[Records from a pointing dataset]
•••
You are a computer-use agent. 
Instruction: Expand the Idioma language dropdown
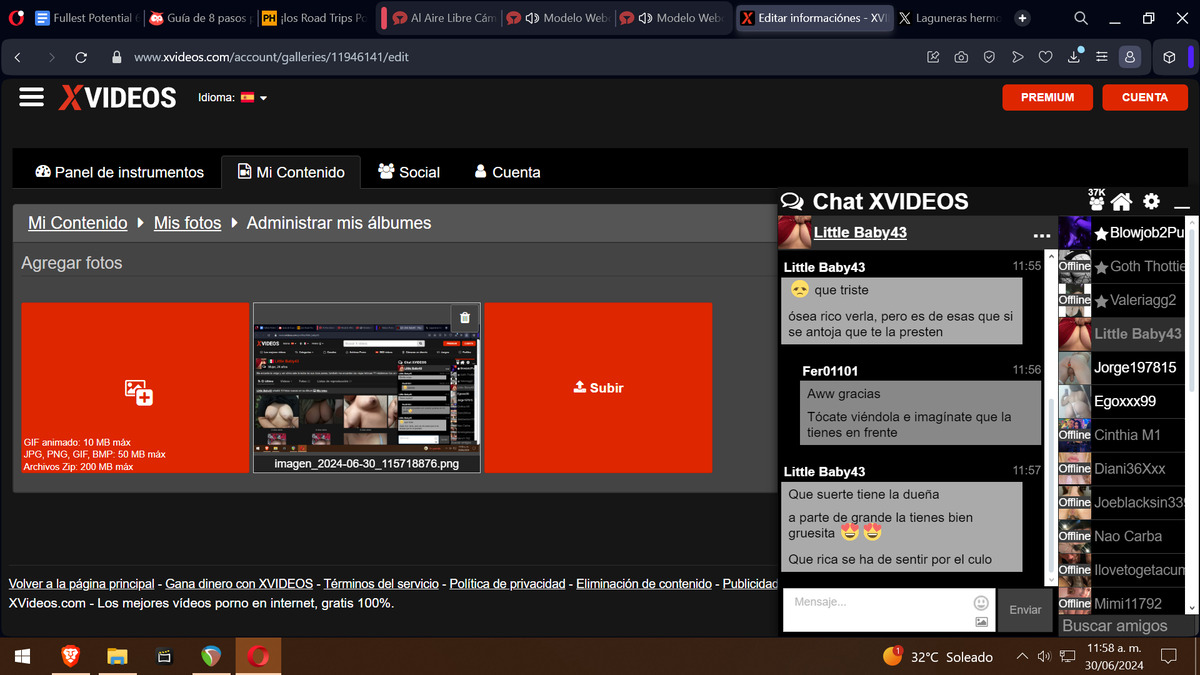click(x=254, y=98)
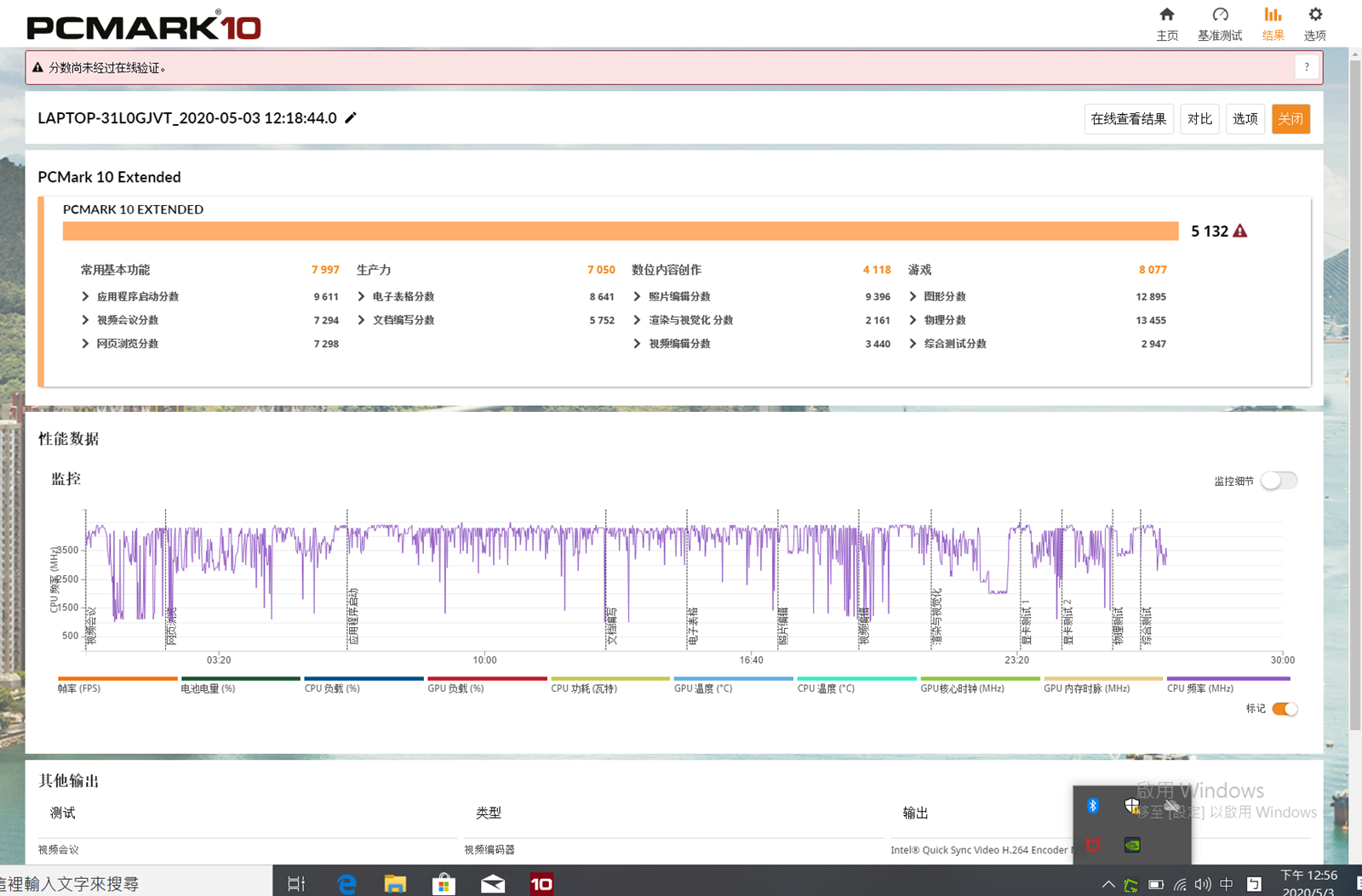Click the Bluetooth icon in tray popup

1093,805
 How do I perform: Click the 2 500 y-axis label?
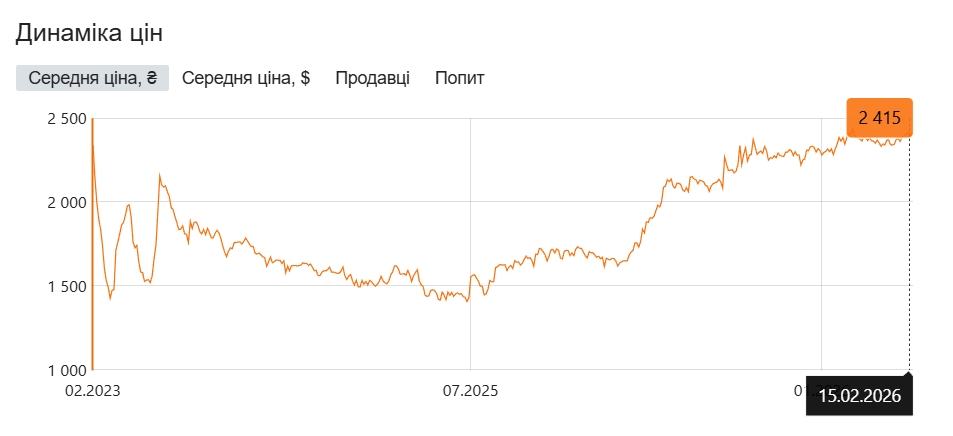coord(66,119)
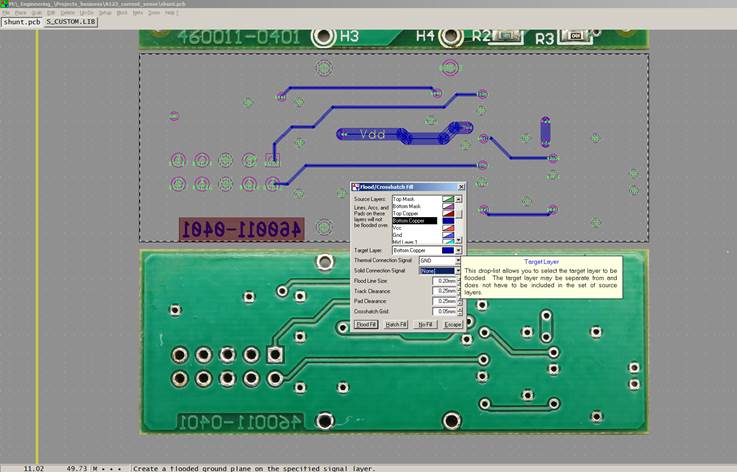Click the Top Mask layer color icon
Screen dimensions: 737x472
(448, 199)
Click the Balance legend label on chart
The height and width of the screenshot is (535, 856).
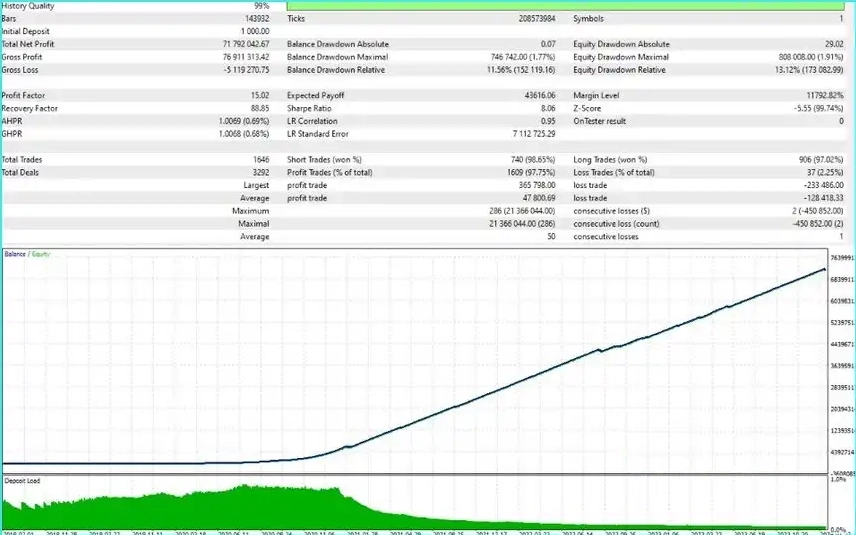(15, 254)
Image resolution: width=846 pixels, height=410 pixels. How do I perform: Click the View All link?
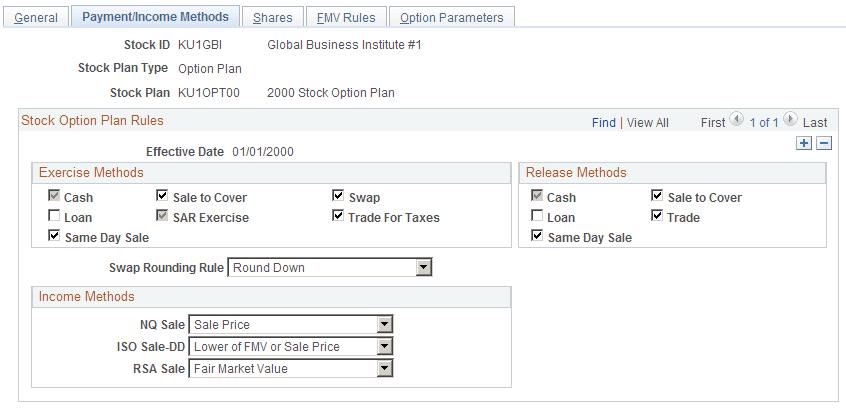pos(648,122)
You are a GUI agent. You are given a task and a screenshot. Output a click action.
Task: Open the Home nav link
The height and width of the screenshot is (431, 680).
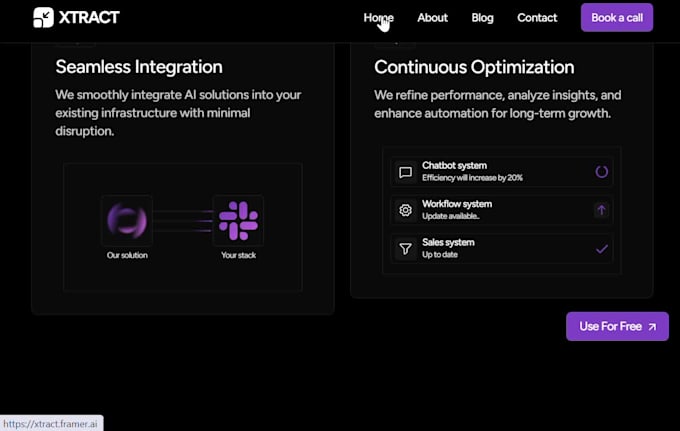pos(379,18)
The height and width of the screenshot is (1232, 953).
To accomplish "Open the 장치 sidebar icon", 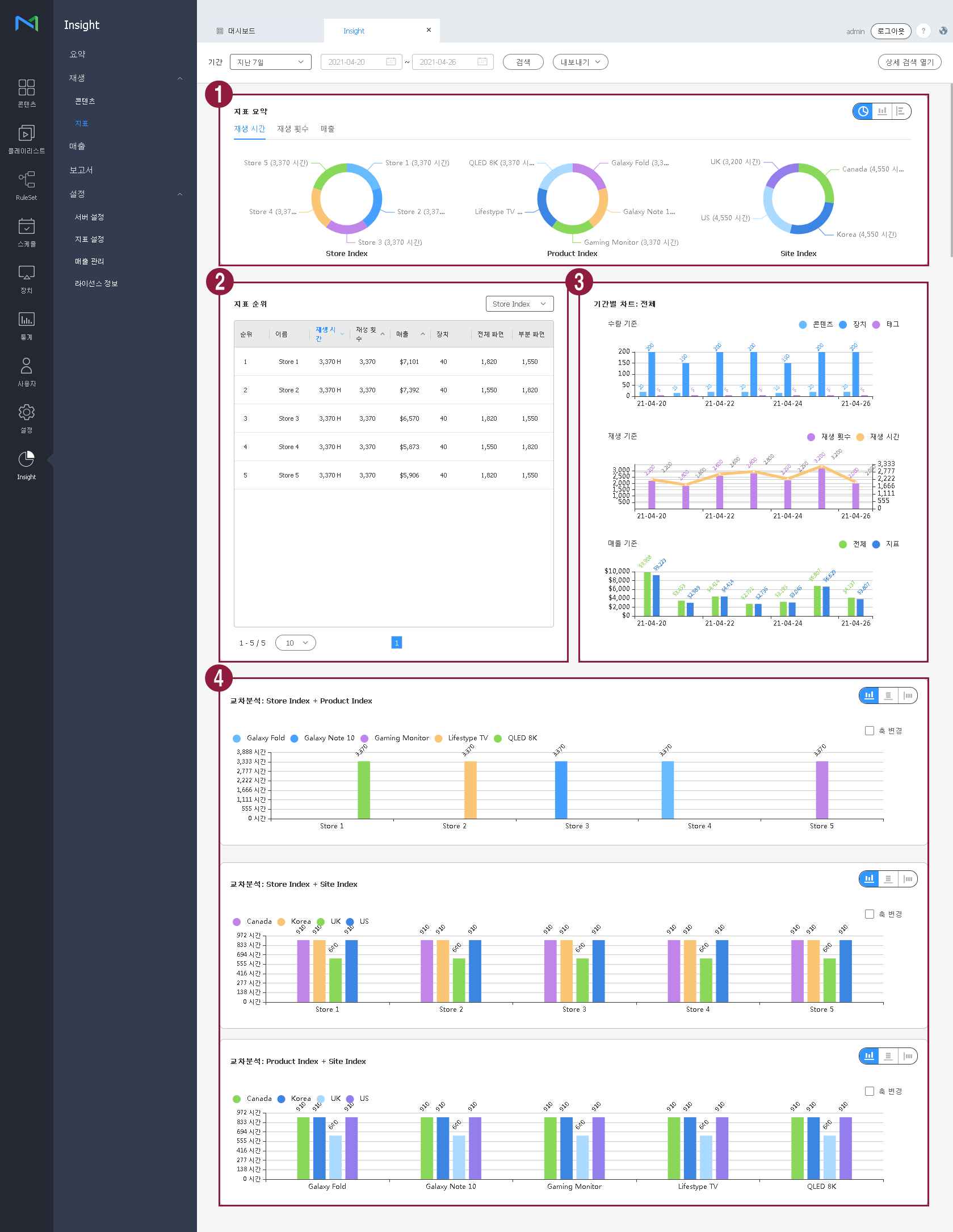I will [x=26, y=279].
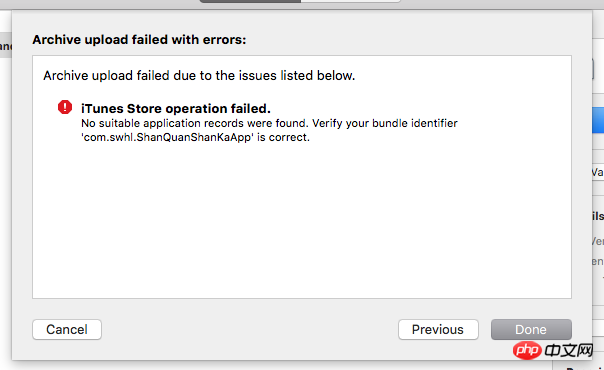The width and height of the screenshot is (604, 370).
Task: Dismiss the dialog with the Done button
Action: pyautogui.click(x=531, y=330)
•••
• REQUEST
Give the lines of the records from the start through the line containing "pos(648,122)", inclusive, as a numbered list, skipping blank lines and leaving out the pictures.

• WRITTEN RESPONSE
1. You are a computer-use agent. 
2. Instruction: Expand the Idioma language dropdown
3. click(x=254, y=98)
4. Click the Bluetooth icon in tray popup
5. 1093,805
6.  How do I perform: Click the 2 500 y-axis label?
7. coord(66,119)
8. Click the Top Mask layer color icon
9. Screen dimensions: 737x472
10. (448, 199)
11. Click the Balance legend label on chart
12. The height and width of the screenshot is (535, 856).
13. (15, 254)
14. Image resolution: width=846 pixels, height=410 pixels. How do I perform: Click the View All link?
15. pos(648,122)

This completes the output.